▶ THE TASK: Recast the lines from the line with "965x543 pixels. Task: Select" to the line with "I will pos(782,224).", both included, as a Markdown table with the columns Row and Line text, one numbered row per line, skipping blank lines.

▶ EXCERPTED DATA:
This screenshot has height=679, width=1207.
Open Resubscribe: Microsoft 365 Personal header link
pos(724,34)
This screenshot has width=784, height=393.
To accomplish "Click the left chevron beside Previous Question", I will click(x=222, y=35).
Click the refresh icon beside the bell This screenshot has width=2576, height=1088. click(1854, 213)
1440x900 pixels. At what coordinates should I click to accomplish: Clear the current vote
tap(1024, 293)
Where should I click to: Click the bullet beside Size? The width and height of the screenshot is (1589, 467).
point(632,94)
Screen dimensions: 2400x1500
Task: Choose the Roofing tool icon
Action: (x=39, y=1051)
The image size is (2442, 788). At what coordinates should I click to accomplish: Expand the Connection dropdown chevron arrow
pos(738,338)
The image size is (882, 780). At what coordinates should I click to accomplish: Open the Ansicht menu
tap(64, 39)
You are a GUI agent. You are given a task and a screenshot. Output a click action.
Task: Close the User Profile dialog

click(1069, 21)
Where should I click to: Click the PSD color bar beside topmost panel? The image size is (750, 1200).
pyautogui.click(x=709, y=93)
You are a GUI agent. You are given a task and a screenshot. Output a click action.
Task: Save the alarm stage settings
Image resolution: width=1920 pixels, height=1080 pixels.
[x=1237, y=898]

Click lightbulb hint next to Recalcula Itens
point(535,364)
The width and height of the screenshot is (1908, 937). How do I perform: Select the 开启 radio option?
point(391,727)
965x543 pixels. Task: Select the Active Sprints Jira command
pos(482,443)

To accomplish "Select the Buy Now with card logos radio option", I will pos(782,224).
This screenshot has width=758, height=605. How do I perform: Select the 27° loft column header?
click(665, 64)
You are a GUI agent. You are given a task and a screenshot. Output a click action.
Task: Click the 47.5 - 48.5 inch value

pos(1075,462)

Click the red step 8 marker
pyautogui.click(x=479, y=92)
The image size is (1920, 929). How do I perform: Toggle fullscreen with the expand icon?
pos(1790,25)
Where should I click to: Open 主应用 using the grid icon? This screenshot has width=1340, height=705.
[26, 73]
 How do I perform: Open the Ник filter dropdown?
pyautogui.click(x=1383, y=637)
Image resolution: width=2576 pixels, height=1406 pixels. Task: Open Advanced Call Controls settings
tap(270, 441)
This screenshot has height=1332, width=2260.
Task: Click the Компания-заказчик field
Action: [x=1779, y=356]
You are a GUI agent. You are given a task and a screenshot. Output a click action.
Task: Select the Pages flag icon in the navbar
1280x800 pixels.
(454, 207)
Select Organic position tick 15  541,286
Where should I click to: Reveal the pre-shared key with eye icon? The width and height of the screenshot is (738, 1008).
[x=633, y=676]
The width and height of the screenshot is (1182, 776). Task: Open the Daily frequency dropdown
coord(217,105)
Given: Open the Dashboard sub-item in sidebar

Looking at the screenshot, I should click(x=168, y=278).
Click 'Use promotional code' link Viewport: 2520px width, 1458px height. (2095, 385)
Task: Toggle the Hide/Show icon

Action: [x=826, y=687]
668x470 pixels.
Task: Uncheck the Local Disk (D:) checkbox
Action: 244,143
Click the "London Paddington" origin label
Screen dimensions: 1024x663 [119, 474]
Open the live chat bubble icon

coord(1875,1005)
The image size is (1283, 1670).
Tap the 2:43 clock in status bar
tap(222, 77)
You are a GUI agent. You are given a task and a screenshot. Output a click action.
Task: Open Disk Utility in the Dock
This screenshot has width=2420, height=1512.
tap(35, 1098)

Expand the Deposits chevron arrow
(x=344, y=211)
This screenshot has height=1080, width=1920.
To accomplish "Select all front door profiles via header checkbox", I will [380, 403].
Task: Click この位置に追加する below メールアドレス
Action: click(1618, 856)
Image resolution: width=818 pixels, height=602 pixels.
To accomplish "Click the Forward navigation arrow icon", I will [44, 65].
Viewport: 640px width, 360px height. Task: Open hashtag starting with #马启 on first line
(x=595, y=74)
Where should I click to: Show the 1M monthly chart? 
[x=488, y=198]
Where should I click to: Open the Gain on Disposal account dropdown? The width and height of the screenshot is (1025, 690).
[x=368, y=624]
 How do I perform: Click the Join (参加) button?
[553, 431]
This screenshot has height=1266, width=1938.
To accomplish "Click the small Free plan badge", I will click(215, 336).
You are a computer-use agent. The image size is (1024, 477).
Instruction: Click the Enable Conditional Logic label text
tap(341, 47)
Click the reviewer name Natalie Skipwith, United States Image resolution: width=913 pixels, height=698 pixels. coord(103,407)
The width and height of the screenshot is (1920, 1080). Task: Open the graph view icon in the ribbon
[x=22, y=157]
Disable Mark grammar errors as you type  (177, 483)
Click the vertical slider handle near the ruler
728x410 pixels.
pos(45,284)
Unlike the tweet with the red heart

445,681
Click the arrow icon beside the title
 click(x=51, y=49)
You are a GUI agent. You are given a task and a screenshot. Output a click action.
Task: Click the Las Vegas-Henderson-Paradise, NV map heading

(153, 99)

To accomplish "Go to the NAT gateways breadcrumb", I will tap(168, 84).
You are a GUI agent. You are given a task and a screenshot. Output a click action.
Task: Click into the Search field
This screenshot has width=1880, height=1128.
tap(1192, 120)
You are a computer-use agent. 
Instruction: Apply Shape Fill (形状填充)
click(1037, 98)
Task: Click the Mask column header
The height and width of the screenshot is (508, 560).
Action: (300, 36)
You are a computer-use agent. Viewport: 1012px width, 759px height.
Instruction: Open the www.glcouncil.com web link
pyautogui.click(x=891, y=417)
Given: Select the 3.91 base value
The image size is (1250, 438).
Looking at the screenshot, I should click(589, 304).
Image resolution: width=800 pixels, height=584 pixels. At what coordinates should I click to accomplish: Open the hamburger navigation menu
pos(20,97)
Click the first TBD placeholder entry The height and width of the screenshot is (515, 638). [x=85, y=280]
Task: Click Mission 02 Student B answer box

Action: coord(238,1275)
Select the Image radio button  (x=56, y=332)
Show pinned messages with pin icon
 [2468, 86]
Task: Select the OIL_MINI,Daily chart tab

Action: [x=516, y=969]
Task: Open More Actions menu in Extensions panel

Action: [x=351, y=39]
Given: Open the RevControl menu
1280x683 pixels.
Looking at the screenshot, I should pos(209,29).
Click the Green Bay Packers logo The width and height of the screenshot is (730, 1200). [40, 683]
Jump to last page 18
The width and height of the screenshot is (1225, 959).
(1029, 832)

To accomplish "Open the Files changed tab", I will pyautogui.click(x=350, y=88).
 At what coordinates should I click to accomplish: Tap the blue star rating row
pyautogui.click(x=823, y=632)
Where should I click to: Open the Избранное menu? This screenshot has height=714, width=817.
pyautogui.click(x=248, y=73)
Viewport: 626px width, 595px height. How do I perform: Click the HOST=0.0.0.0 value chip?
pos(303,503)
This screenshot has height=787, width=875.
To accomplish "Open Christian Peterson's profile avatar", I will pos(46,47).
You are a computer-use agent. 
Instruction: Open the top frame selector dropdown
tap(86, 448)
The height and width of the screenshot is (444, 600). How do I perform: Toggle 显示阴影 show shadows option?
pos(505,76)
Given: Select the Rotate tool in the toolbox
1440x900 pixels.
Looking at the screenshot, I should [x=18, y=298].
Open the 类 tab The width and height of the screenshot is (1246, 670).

▶ WRITTEN REPLY:
| Row | Line text |
|---|---|
| 1 | 965x543 pixels. Task: Select the Active Sprints Jira command |
| 2 | pos(482,443) |
| 3 | To accomplish "Select the Buy Now with card logos radio option", I will pos(782,224). |